→ SOURCE PASSAGE:
Arctic National Wildlife Refuge

Inupiat and the Gwich'in

While the core arguments over whether or not to drill for oil in the Refuge have largely remained the same over the past decade or more, the position of the Inupiat residents of the Refuge has changed significantly. In the early 1980s, the Kaktovik Inupiat took the position that "oil exploration would disrupt the environmental balance" of the region. As a result, they demanded in public hearing [such as those associated with the Refuge's Environmental Impact Statement] and in the press that any operation taking place on Kaktovik land would require written permission of the respective parties. Some Inupiat elders even urged that development be explicitly excluded from the core calving area of the Coastal Plain.

Today, this view is seldom espoused except by those older Inupiat most closely linked to the subsistence economy. The younger generation are quite clear in their vision of the future, stating that "We can't live anymore without money. If there is no oil a round here, people will go hungry. But if the oil people come, more houses will be built and more jobs will open up. Then we can stay in Kaktovik rather than having to look for jobs elsewhere." Others voice somewhat different views but with a similar conclusion: "We don't like exploration, but if we oppose it and they impose it anyway, we get nothing."

The petroleum companies actively seek ways to strengthen their ties with the North Slope Inupiat by hiring well educated residents to work in their offices and public relations staffs. They organize seminars in which local leaders from key areas of the region are invited at no cost to come to Anchorage and discuss possible common interests with company representatives. Senior Native leaders have gone to the oil fields of Louisiana where they have been shown just how safe, clean, and efficient this industrial activity can be.

By these and related efforts, most Kaktovik and other North Slope Inupiat have come to envision their future as closely intertwined with that of the petroleum industry. The one significant difference they presently have with the industry is over the latter's plan to drill for offshore oil. Both the Beaufort and Chuckchi seas are perceived by the federal Mineral Management Service and the oil industry as holding significant deposits of oil-bearing structures at substantial depths. When tract leases of these waters were offered for oil exploration and development by the federal government, an Inupiat state legislator from the North Slope submitted a resolution opposing any further offshore industrial activity until there was more conclusive information about the impact on subsistence hunting and fishing; and until the oil industry had demonstrated the ability to safely operate in the arctic environment.

The parallel between the coastal Inupiat's concern for the whale, walrus, and other sea mammals and the Gwich'in Indian's concern for the future of the Caribou is not lost among those whose economic and cultural life remains closely linked to these respective animals. But the Gwich'in do not own any mineral rights in the refuge for which they could seek possible royality payments. Nor are they organized into a Native regional corporation. With little cash income, they rely heavily on the caribou as a major source of sustenance. Up to 75 percent of their protein comes from the caribou - a parallel not unlike that of the Sioux and the buffalo more than a century ago. In the word's of Sarah James, a key Gwich'in leader, "the caribou is not just what we eat; it is who are are. It is in our dances, stories, songs, and the whole way we see the world. Caribou is our boots and mittens. Caribou is how we get from one year to another."

In June of 1988, the chiefs called for all the Gwich'in to meet in Arctic Village and discuss the threat of oil exploration to their future - the first such meeting in 100 hundred years. Following tradition, elders spoke first with stories and that "the very future of our people is in danger." At the conclusion of the gathering, the Gwich'in passed a resolution prohibiting development in the calving and post-calving grounds of the Porcupine herd. Today, that position has not changed and the Gwich'in continue to support permanent protection for the coastal plain.

→ LISTED ENTRIES:
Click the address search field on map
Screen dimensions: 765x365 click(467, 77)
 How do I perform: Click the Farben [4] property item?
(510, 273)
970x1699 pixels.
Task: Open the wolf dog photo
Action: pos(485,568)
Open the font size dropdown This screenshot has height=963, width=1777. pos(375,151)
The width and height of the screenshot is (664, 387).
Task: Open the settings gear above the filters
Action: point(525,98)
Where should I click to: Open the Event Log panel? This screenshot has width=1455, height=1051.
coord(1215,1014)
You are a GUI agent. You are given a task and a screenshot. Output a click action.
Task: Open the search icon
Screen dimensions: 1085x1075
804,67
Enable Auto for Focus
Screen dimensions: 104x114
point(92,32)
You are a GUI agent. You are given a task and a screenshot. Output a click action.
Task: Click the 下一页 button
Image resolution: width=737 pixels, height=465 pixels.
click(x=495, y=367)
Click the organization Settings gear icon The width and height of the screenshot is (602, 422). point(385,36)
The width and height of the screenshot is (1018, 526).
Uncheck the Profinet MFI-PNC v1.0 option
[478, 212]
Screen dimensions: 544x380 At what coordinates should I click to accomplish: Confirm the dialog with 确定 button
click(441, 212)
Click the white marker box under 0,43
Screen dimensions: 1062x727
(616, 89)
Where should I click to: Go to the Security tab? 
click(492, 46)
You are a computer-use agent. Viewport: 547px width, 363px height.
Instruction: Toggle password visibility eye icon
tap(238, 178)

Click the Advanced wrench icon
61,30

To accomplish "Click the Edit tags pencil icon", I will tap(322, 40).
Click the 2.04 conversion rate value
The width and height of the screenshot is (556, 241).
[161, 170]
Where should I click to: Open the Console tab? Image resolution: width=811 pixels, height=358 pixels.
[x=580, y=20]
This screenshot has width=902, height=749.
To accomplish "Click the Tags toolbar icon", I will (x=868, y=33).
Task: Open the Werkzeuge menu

→ ACTIVITIES:
1. Can you revise the Arctic refuge passage, beginning at the words that have "The petroleum companies" and stopping after "activity can be.", with "Anchorage" replaced by "Fairbanks"?
2. Answer these questions from the Arctic refuge passage:
(a) In June of what year did the chiefs call all the Gwich'in to meet in Arctic Village?
(b) Up to what percent of Gwich'in protein comes from the caribou?
(c) To the oil fields of which state have senior Native leaders gone?
The entries have no role in this work.

→ OUTPUTS IN ORDER:
1.
The petroleum companies actively seek ways to strengthen their ties with the North Slope Inupiat by hiring well educated residents to work in their offices and public relations staffs. They organize seminars in which local leaders from key areas of the region are invited at no cost to come to Fairbanks and discuss possible common interests with company representatives. Senior Native leaders have gone to the oil fields of Louisiana where they have been shown just how safe, clean, and efficient this industrial activity can be.

2.
(a) 1988
(b) 75 percent
(c) Louisiana